What the task asks => The entries follow. Copy every line in which "logo" appears.

───── Supplied material ─────

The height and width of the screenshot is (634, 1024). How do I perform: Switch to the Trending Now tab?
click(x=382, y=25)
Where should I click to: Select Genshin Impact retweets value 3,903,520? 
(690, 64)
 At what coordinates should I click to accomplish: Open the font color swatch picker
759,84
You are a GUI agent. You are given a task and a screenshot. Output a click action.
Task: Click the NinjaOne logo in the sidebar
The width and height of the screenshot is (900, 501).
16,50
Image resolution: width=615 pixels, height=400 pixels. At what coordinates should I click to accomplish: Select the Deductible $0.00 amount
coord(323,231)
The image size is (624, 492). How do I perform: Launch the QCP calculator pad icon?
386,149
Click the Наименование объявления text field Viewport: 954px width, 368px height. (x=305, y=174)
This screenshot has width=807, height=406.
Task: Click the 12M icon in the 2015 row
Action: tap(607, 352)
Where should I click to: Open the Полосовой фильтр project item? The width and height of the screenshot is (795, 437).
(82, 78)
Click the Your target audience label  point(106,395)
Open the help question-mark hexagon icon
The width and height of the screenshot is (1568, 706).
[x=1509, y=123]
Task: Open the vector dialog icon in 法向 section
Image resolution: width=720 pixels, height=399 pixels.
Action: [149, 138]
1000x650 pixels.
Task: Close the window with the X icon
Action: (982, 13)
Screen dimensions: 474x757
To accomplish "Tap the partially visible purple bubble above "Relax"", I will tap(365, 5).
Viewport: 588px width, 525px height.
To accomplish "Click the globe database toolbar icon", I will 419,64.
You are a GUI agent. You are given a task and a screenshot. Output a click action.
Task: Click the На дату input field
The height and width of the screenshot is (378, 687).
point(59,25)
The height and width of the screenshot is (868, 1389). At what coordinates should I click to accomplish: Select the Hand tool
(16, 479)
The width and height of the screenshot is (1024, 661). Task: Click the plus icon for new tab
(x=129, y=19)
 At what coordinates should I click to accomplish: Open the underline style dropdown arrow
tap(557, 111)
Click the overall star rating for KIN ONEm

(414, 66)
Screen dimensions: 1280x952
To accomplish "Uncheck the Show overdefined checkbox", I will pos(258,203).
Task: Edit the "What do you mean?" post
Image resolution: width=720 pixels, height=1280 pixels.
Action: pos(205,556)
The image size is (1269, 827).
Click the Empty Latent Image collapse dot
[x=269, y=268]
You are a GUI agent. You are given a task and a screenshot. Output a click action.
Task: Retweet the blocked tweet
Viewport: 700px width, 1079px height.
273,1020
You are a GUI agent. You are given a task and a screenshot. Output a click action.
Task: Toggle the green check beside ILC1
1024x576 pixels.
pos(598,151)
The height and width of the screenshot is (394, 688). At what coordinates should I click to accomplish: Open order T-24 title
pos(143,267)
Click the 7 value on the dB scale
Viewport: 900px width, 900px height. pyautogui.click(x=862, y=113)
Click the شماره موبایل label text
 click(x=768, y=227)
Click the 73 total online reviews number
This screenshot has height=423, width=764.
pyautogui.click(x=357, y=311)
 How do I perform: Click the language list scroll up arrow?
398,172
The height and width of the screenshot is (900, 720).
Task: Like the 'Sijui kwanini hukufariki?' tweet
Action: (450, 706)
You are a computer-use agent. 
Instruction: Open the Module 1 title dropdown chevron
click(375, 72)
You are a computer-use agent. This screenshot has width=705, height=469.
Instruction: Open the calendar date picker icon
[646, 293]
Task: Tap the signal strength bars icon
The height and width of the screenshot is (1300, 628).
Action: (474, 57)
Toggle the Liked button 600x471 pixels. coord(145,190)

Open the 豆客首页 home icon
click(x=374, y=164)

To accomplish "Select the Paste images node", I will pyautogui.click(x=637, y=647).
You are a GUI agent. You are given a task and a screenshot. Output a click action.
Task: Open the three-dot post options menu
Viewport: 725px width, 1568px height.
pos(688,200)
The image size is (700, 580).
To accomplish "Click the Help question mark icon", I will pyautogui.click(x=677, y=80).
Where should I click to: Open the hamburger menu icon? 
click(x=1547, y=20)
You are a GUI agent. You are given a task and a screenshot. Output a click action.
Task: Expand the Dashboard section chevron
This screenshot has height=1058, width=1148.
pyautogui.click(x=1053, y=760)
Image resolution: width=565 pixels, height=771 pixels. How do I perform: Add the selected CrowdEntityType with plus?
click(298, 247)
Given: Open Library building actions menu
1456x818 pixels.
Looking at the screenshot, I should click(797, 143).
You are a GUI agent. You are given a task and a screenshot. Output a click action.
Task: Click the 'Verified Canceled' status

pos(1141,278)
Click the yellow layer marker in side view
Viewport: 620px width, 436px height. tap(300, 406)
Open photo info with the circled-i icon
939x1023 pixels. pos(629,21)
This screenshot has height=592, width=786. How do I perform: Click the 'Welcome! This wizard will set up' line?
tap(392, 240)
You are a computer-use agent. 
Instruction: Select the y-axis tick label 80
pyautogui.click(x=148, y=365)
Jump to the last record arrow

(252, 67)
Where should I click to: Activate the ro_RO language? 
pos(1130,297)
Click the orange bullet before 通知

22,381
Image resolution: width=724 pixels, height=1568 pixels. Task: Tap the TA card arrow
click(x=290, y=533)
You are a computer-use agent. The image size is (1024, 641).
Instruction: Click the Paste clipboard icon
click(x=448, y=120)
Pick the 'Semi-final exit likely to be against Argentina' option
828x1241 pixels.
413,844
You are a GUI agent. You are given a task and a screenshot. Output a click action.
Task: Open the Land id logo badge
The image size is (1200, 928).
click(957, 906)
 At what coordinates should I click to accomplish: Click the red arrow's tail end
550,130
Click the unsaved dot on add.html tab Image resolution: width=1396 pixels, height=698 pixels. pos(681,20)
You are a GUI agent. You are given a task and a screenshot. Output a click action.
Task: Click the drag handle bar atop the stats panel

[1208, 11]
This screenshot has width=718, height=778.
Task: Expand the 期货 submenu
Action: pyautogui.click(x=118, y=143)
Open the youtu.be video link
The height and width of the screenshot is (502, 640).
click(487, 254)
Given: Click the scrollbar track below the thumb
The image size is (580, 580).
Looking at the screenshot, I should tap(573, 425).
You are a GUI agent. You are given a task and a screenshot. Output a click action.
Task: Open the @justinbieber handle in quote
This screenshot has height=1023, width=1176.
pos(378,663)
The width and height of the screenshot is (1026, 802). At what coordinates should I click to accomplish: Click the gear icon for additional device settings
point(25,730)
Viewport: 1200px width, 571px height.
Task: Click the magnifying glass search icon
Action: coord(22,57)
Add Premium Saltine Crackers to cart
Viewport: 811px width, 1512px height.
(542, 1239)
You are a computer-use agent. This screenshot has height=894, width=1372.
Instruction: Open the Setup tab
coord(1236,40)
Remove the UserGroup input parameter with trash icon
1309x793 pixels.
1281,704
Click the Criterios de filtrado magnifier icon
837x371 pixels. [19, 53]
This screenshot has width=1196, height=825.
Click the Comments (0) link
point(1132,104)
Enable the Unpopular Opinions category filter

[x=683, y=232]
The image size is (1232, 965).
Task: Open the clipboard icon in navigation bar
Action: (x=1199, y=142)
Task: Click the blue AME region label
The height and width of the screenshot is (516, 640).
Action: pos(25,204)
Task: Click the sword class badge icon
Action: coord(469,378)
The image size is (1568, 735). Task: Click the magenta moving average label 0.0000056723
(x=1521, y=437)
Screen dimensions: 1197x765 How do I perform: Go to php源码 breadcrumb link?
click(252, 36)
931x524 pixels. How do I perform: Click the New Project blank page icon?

─────

Solved problem =>
Task: Click the NinjaOne logo in the sidebar
Task: Open the Land id logo badge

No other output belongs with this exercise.